— About this exercise —
Here are some records; return them all exactly.

— Input material —
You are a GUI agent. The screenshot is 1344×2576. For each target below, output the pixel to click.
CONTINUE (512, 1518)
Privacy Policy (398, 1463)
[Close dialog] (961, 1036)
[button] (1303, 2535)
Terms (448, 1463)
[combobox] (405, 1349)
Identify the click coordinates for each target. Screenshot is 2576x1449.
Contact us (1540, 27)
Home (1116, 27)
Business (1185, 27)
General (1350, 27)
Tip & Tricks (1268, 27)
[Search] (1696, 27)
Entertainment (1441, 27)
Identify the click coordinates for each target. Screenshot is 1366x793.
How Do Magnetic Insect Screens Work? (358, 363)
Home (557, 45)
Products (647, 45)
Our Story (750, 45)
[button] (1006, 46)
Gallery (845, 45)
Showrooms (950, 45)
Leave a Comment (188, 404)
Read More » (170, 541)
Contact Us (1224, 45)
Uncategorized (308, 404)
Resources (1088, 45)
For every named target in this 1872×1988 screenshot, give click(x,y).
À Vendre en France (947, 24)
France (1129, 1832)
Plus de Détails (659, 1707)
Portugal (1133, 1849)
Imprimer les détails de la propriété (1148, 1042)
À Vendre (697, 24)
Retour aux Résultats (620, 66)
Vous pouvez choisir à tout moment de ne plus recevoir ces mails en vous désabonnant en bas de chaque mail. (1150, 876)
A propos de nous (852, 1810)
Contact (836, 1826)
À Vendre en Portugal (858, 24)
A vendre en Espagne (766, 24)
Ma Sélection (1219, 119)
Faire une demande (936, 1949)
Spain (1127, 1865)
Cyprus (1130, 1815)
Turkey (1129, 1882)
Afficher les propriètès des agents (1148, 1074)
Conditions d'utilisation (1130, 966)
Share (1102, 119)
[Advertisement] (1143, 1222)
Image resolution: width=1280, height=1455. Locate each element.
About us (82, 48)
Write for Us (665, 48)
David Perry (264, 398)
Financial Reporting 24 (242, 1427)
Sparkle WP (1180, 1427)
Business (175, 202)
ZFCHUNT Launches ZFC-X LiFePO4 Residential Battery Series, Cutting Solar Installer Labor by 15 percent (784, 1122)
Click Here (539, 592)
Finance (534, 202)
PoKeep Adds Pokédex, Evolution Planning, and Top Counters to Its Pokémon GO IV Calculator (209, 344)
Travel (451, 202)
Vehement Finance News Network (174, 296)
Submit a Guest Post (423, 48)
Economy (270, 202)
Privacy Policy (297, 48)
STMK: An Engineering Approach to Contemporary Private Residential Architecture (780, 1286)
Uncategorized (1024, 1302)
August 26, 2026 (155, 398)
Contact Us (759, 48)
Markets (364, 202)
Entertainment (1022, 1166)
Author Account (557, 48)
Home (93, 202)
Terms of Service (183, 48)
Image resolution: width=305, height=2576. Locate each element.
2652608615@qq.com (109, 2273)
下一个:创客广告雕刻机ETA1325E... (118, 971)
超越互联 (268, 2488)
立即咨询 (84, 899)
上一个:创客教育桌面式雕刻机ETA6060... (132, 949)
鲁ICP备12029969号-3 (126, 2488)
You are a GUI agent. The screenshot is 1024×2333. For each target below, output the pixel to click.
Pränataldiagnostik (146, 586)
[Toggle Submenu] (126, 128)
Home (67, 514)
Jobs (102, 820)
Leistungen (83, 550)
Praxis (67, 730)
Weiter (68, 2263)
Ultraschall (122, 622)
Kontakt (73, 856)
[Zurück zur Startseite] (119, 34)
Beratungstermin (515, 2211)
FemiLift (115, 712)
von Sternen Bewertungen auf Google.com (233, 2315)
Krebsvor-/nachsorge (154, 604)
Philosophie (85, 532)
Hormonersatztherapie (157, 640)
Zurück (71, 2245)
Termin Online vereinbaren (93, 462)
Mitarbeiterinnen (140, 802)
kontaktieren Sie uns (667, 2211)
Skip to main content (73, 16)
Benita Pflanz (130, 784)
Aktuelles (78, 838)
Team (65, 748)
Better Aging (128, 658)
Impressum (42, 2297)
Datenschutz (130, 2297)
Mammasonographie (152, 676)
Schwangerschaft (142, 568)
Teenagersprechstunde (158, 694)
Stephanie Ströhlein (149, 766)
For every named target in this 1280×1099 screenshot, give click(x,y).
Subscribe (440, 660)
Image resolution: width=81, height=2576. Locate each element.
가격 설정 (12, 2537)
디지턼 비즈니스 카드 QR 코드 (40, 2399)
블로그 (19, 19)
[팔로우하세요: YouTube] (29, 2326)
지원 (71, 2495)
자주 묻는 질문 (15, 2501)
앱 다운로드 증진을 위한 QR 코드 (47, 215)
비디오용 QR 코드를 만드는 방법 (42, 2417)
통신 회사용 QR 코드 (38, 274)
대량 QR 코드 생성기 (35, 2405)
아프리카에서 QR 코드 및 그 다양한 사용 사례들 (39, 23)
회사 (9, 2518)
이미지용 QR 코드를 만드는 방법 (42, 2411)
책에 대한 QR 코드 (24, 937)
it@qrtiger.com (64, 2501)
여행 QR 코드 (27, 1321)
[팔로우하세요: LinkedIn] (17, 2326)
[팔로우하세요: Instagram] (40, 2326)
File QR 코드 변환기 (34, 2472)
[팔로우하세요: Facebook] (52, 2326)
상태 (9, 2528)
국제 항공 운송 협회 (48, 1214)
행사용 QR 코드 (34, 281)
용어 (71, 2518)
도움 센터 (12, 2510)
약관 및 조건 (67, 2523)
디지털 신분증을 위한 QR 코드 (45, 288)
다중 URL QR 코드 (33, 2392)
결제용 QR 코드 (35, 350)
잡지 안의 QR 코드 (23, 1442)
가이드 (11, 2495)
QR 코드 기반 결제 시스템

— Response area —
You are a GUI agent. The screenshot is 1344×2576. For each target below, output the pixel to click.
CONTINUE (512, 1518)
Privacy Policy (398, 1463)
[Close dialog] (961, 1036)
[button] (1303, 2535)
Terms (448, 1463)
[combobox] (405, 1349)
Identify the click coordinates for each target. Screenshot is 2576x1449.
Contact us (1540, 27)
Home (1116, 27)
Business (1185, 27)
General (1350, 27)
Tip & Tricks (1268, 27)
[Search] (1696, 27)
Entertainment (1441, 27)
Identify the click coordinates for each target. Screenshot is 1366x793.
How Do Magnetic Insect Screens Work? (358, 363)
Home (557, 45)
Products (647, 45)
Our Story (750, 45)
[button] (1006, 46)
Gallery (845, 45)
Showrooms (950, 45)
Leave a Comment (188, 404)
Read More » (170, 541)
Contact Us (1224, 45)
Uncategorized (308, 404)
Resources (1088, 45)
For every named target in this 1872×1988 screenshot, give click(x,y).
À Vendre en France (947, 24)
France (1129, 1832)
Plus de Détails (659, 1707)
Portugal (1133, 1849)
Imprimer les détails de la propriété (1148, 1042)
À Vendre (697, 24)
Retour aux Résultats (620, 66)
Vous pouvez choisir à tout moment de ne plus recevoir ces mails en vous désabonnant en bas de chaque mail. (1150, 876)
A propos de nous (852, 1810)
Contact (836, 1826)
À Vendre en Portugal (858, 24)
A vendre en Espagne (766, 24)
Ma Sélection (1219, 119)
Faire une demande (936, 1949)
Spain (1127, 1865)
Cyprus (1130, 1815)
Turkey (1129, 1882)
Afficher les propriètès des agents (1148, 1074)
Conditions d'utilisation (1130, 966)
Share (1102, 119)
[Advertisement] (1143, 1222)
Image resolution: width=1280, height=1455. Locate each element.
About us (82, 48)
Write for Us (665, 48)
David Perry (264, 398)
Financial Reporting 24 (242, 1427)
Sparkle WP (1180, 1427)
Business (175, 202)
ZFCHUNT Launches ZFC-X LiFePO4 Residential Battery Series, Cutting Solar Installer Labor by 15 percent (784, 1122)
Click Here (539, 592)
Finance (534, 202)
PoKeep Adds Pokédex, Evolution Planning, and Top Counters to Its Pokémon GO IV Calculator (209, 344)
Travel (451, 202)
Vehement Finance News Network (174, 296)
Submit a Guest Post (423, 48)
Economy (270, 202)
Privacy Policy (297, 48)
STMK: An Engineering Approach to Contemporary Private Residential Architecture (780, 1286)
Uncategorized (1024, 1302)
August 26, 2026 (155, 398)
Contact Us (759, 48)
Markets (364, 202)
Entertainment (1022, 1166)
Author Account (557, 48)
Home (93, 202)
Terms of Service (183, 48)
Image resolution: width=305, height=2576. Locate each element.
2652608615@qq.com (109, 2273)
下一个:创客广告雕刻机ETA1325E... (118, 971)
超越互联 (268, 2488)
立即咨询 (84, 899)
上一个:创客教育桌面式雕刻机ETA6060... (132, 949)
鲁ICP备12029969号-3 (126, 2488)
You are a GUI agent. The screenshot is 1024×2333. For each target below, output the pixel to click.
Pränataldiagnostik (146, 586)
[Toggle Submenu] (126, 128)
Home (67, 514)
Jobs (102, 820)
Leistungen (83, 550)
Praxis (67, 730)
Weiter (68, 2263)
Ultraschall (122, 622)
Kontakt (73, 856)
[Zurück zur Startseite] (119, 34)
Beratungstermin (515, 2211)
FemiLift (115, 712)
von Sternen Bewertungen auf Google.com (233, 2315)
Krebsvor-/nachsorge (154, 604)
Philosophie (85, 532)
Hormonersatztherapie (157, 640)
Zurück (71, 2245)
Termin Online vereinbaren (93, 462)
Mitarbeiterinnen (140, 802)
kontaktieren Sie uns (667, 2211)
Skip to main content (73, 16)
Benita Pflanz (130, 784)
Aktuelles (78, 838)
Team (65, 748)
Better Aging (128, 658)
Impressum (42, 2297)
Datenschutz (130, 2297)
Mammasonographie (152, 676)
Schwangerschaft (142, 568)
Teenagersprechstunde (158, 694)
Stephanie Ströhlein (149, 766)
For every named target in this 1280×1099 screenshot, give click(x,y).
Subscribe (440, 660)
Image resolution: width=81, height=2576. Locate each element.
가격 설정 (12, 2537)
디지턼 비즈니스 카드 QR 코드 (40, 2399)
블로그 (19, 19)
[팔로우하세요: YouTube] (29, 2326)
지원 (71, 2495)
자주 묻는 질문 (15, 2501)
앱 다운로드 증진을 위한 QR 코드 (47, 215)
비디오용 QR 코드를 만드는 방법 (42, 2417)
통신 회사용 QR 코드 (38, 274)
대량 QR 코드 생성기 (35, 2405)
아프리카에서 QR 코드 및 그 다양한 사용 사례들 (39, 23)
회사 (9, 2518)
이미지용 QR 코드를 만드는 방법 (42, 2411)
책에 대한 QR 코드 (24, 937)
it@qrtiger.com (64, 2501)
여행 QR 코드 (27, 1321)
[팔로우하세요: LinkedIn] (17, 2326)
[팔로우하세요: Instagram] (40, 2326)
File QR 코드 변환기 (34, 2472)
[팔로우하세요: Facebook] (52, 2326)
상태 (9, 2528)
국제 항공 운송 협회 (48, 1214)
행사용 QR 코드 (34, 281)
용어 (71, 2518)
도움 센터 (12, 2510)
약관 및 조건 (67, 2523)
디지털 신분증을 위한 QR 코드 (45, 288)
다중 URL QR 코드 (33, 2392)
결제용 QR 코드 (35, 350)
잡지 안의 QR 코드 (23, 1442)
가이드 (11, 2495)
QR 코드 기반 결제 시스템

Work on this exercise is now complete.